◆ Source document
________________________

In fact, the process of producing bamboo viscose from the bamboo plant requires a lot of dangerous and toxic chemicals. Moreover, substances such as lye and carbon disulfide that transform bamboo into a workable material can not be reused.
Another thing to consider is the mass production of genuine bamboo rayon in China— the largest bamboo fabric exporter. Unfortunately, factory workers are often exposed to carbon disulfide, which is neurotoxic and can cause organ failure.
Cotton is a universally loved fabric due to its comfort and versatility. However, cotton ranks as one of the least sustainable fabrics, particularly in its environmental impact.
Cotton cultivation requires copious amounts of agrochemicals and fertilizers, which end up contaminating surrounding water bodies. Speaking of water, cotton drinks up a lot of it; we’re talking 20,000 liters of water to produce one kilogram of cotton.
Moreover, cotton crops severely damage the soil in which they grow. Consequently, growers must acquire more cultivable land, thereby displacing civilians and destroying habitat.
Wool comes from sheep, and the amount of resources required to breed and raise those sheep is concerningly high.
Sheep graze on land, which can be good for the environment. But with such a high global demand for wool, overgrazing has become a serious problem. Overgrazing leads to excessive vegetation loss, which leads to desertification of once-fruitful land.
Moreover, mass production methods rarely care about animal welfare. While shearing is healthy and necessary for sheep, it is a necessity that we created. Unlike wild sheep, domesticated and genetically modified sheep can not shear their own wool and rely on humans to do it for them.

________________________

◆ Records
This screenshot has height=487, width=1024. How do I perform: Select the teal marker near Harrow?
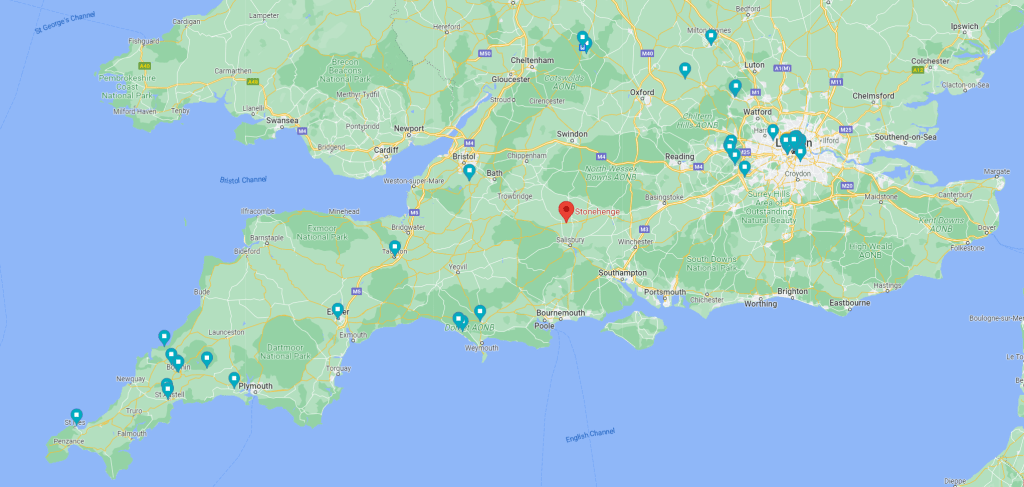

________________________

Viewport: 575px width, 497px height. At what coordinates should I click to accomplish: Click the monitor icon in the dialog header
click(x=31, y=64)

________________________

◆ What the task requires
From the passage about fabrics, answer:
1. Which country is the largest bamboo fabric exporter?
2. How much water does it take to produce one kilogram of cotton?
3. What does excessive vegetation loss from overgrazing lead to?
Rely only on the passage about fabrics for what follows.

◆ Answer
1. China
2. 20,000 liters
3. Desertification of once-fruitful land